Despite these advances, the accuracy of RNA structure inference approach through chemical mapping and sequencing remains under question (3-8). For example, models of the 9 kb HIV-1 RNA genome have been repeatedly revised with updates to the selective 2′-OH acylation by primer extension (SHAPE) protocol, data processing, and computational assumptions (2, 9-11), and the majority of this RNA’s helices remain uncertain. Even for small RNA domains, SHAPE and dimethyl sulfate (DMS; methylation of N1 and N3 atoms at A and C) have produced misleading secondary structures for ribosomal domains and blind modeling challenges that have been falsified through crystallography or mutagenesis (3, 7) (12, 13). In alternative approaches based on photo-activated crosslinkers, many and perhaps the majority of helix detections appear to be false positives, based on ribosome data in vitro and in vivo (14, 15).
The confidence and structural accuracy of chemical mapping methods can be improved by applying perturbations to the RNA sequence prior to chemical modification. In the mutate-and-map strategy, mapping not just the target RNA sequence but also a comprehensive library of point mutants reveals which nucleotides respond to perturbations at every other nucleotide, enabling direct inference of pairs of residues that interact to form structure (16, 17). The resulting models have been consistently accurate at nucleotide resolution in RNA-puzzles and other blind tests for riboswitches and ribozymes solved by crystallography, with helix recovery rates of >90% and false positive rates under 10%, with errors typically involving minor register shifts or edge base pairs (2, 18). However, the mutate-and-map approach has required synthesis and parallel mapping of many mutant RNAs and, so far, has only been applied to RNAs under 200 nucleotides in length probed in vitro.
Here we introduce mutate-and-map read out by next-generation sequencing (M2-seq), which carries out RNA preparation, mutation, and mapping in a one-pot experiment. Tests on ribozyme domains, viral domains, and riboswitch aptamers that form diverse RNA structures evaluate the ability of M2-seq to detect Watson-Crick base pairs in vitro, with signals that can be confirmed through visual inspection.
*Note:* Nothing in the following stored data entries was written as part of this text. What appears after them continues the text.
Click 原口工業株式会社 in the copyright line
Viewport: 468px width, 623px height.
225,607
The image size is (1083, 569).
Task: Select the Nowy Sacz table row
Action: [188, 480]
We introduce a simple algorithm M2-net that automatically recovers these helices with a low false positive rate (< 5%) and without register shifts that have been previously problematic for chemical mapping approaches. As a proof-of-concept for more complex biological experiments, we demonstrate direct detection of the majority of helices in the P4-P6 domain of the group I Tetrahymena ribozyme embedded in biologically active eukaryotic cell extract, and describe prospects for further applications in RNA structural biology.
RESULTS
Workflow of mutate-and-map read out through next-generation sequencing
The M2-seq workflow tested herein is summarized in Figure 1. First, DNA templates were prepared from PCR assembly (short constructs) or PCR from plasmids (long constructs). To ensure mutate-and-map signals, we prepared samples with a low frequency (~10−3 per nucleotide) of additional mutations as described previously (16) or using error-prone PCR (19). We also prepared samples without additional mutations to probe unexplained data correlations observed in recent high-DMS experiments (2, 20). Then, we transcribed RNAs from these DNA pools, prepared them into the desired state (e.g. Mg2+-induced folding in vitro) and modified the RNA with DMS. Reverse transcription was performed under mutational profiling conditions (with Superscript II and Mn2+) to install mutations into cDNAs across from DMS modifications (21). The full-length cDNAs were amplified by PCR, and the resulting libraries were sequenced by paired-end Illumina sequencing. An initial M2-seq map was generated by recording the positions of all the correlated mutations. The data were displayed in a two-dimensional heat-map visualization analogous to that used for prior mutate-and-map experiments: a 1D chemical mapping profile was estimated for each single-nucleotide-variant in the RNA, each profile was normalized by the total number of reads with a mutation at that position, and the profiles were stacked according to the mutation. As described below and in SI Results, a more sophisticated analysis is possible that attempts to separate mutations based on their expected source (e.g., those installed during library preparation vs. those introduced later by reverse transcription across from chemical modifications). However, we will mainly describe results with a simple mutation-counting approach, which provides an initial unbiased visualization.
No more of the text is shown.